The course will trace the central story of Achilles, Patroklos and Hektor and the battle for Troy seen with all the intensity of those who have chosen the ‘heroic exchange’ of long life for glory. But also of those looking on, deeply affected but powerless: Achilles' mother, Hektor's wife Andromache, Helen, war slaves like Briseis and Chryseis. But each hero's deeds are woven into a tapestry of life - scenes of animals, farm life and nature worked in miniature as similes and of homely communal life worked onto Achilles' shield.

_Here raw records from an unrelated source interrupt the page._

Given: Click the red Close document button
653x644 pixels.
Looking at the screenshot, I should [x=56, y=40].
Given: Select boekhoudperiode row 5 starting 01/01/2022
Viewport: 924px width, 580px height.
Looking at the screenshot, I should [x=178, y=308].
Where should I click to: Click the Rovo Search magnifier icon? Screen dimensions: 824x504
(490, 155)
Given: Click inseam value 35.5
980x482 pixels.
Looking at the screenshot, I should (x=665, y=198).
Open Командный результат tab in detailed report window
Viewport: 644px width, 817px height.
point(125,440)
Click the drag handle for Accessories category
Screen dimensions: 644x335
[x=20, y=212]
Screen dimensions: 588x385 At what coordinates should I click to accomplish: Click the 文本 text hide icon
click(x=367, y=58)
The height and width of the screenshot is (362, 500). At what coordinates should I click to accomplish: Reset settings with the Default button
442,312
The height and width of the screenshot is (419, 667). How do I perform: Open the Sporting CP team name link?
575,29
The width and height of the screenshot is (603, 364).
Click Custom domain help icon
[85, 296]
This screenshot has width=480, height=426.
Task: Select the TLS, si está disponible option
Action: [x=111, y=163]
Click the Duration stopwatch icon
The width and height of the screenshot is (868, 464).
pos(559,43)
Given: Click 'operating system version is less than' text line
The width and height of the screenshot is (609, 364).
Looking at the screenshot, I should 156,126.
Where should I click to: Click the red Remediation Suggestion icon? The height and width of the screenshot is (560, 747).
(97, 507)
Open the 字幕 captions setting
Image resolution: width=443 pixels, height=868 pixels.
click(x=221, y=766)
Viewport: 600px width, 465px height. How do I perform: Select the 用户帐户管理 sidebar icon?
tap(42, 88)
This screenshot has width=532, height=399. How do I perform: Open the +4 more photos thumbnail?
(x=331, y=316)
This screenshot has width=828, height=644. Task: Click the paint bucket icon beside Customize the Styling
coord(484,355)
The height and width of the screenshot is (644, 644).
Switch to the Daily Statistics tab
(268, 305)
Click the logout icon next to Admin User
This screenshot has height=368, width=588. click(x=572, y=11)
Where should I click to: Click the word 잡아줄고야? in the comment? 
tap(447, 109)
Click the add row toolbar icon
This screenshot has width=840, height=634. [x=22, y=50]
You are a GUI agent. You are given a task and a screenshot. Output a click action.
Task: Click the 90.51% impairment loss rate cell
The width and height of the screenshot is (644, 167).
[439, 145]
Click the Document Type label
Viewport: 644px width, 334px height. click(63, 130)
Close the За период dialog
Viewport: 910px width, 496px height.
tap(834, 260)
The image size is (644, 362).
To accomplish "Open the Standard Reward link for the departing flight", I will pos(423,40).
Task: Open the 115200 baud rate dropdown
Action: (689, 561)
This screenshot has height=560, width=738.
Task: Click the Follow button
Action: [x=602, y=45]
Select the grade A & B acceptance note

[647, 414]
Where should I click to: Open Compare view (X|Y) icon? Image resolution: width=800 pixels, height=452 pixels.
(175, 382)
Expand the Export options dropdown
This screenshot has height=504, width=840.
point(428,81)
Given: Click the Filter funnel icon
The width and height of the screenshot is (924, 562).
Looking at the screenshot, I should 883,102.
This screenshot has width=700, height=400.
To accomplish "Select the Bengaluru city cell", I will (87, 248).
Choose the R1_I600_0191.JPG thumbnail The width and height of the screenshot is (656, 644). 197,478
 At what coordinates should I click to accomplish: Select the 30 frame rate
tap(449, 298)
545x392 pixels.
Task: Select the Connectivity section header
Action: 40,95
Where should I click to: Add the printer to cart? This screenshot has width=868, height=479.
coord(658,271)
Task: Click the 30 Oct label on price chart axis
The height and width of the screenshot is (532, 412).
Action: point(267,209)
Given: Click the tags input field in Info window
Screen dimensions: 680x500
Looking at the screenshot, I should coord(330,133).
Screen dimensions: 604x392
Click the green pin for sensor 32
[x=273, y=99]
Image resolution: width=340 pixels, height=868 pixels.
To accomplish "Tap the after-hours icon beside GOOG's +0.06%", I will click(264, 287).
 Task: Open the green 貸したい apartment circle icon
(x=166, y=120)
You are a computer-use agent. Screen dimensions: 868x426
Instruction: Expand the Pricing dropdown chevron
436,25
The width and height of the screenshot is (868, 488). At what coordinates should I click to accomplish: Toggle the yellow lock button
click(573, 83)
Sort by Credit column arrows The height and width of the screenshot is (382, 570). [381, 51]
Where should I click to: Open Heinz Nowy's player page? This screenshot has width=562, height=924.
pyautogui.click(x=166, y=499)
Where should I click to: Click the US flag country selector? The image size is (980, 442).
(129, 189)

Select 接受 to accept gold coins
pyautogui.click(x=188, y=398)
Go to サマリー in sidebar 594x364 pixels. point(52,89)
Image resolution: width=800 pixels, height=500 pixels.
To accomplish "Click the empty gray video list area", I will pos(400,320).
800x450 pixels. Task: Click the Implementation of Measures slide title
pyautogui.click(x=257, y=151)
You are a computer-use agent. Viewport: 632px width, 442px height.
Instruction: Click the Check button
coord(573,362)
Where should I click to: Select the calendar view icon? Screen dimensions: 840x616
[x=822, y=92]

Audiences in the past have been drawn to the poem as a glorification of war; in the present, rather, as testimony to its futility; recently, several novelists sought to envoice its victims, Briseis and Patroklos. We will follow the epic’s reflection of and on attitudes to war, death and memorialisation: its setting of ‘heroic excellence’ against other perspectives and others’ stories in Troy and the Greek camp.
We will trace the dynamic and psychology of Achilles’ battlerage: from Agamemnon’s taking of Briseis to Hektor’s fateful encounter with Patroklos and Achilles’ with Priam, set against the view from Olympus, from the citadel of Troy and the battlefield’s tragic stage of encounters seen as now glorious, now pitiful, now foolish and deluded.
As well as looking to the epic’s construction, we will discuss the affective framings of key scenes and themes, to debate the grandeur and pity of this iconic war of very differently inflected ideas of ‘heroism’.